Fluorescence in situ hybridisation (FISH painting) has enabled the detection of most of the stable radiation-induced chromosome aberrations (translocations, insertions). However, there is still no consensus about the use of FISH techniques for biological dose reconstruction. At IRSN, two coktails of three whole human chromosomes paints were used for both in vitro and in vivo studies (i.e. 2, 4 and 12 for humans and 1, 4, 13 for reshus monkeys). For human analysis, three in vitro dose-effect relationships were established using the same irradiation source (Y rays, 60Co, 0.1 Gy.min-1, 0.5 Gy.min-1 and 1 Gy.min-1). In vitro, the relative importance of complex exchanges was found to be negligible below 3 Gy. A X2 test was applied to the data corresponding to one of the calibration curves (1 Gy.min-1) in order to test the difference between the three chromosome radiosensitivities. No real experimental evidence was found for doubting that aberrations occurred in proportion to their DNA content (p>0.05). In vivo, The temporal persistence of translocations was studied in humans and rhesus monkeys. For human accidental irradiation, less dicentrics than translocations were genreally found when the cytogeneric analysis was carried out after more than 2-4 months. Nevertheless, these translocation valeus rarely exceeded the estimated translocation background level (2.4 x 10-3 per cell).

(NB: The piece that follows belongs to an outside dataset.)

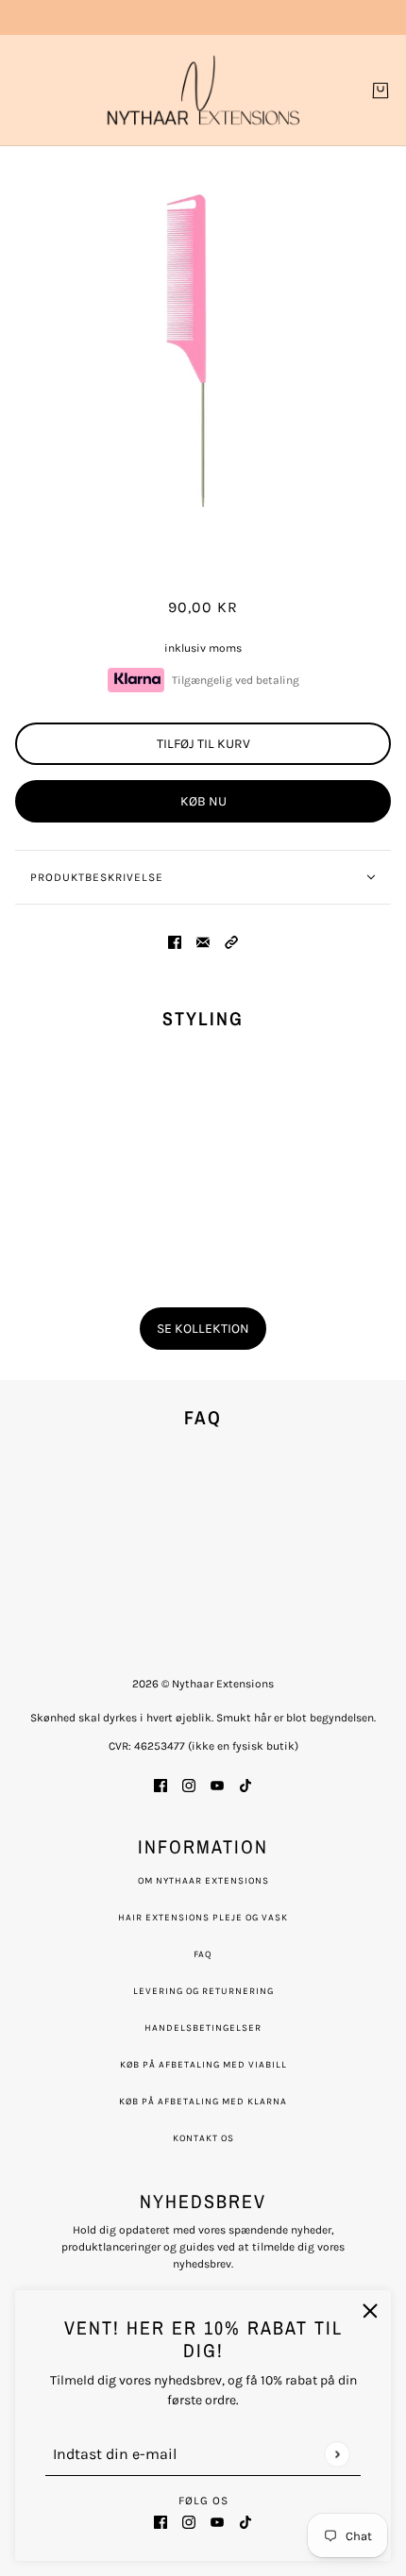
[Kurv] (380, 90)
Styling (203, 1018)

More information about the temporal persistence of translocations was obtained by FISH analysis of highly irradiated rhesus monkeys 4-7 years before blood sampling. The dose estimation based on translocation scoring using FISH triple-painting was underestimated according to the initial physical dose of irradiation. This underestimation appeared smaller when only the complete reciprocal translocations were taken into account for the dose estimates.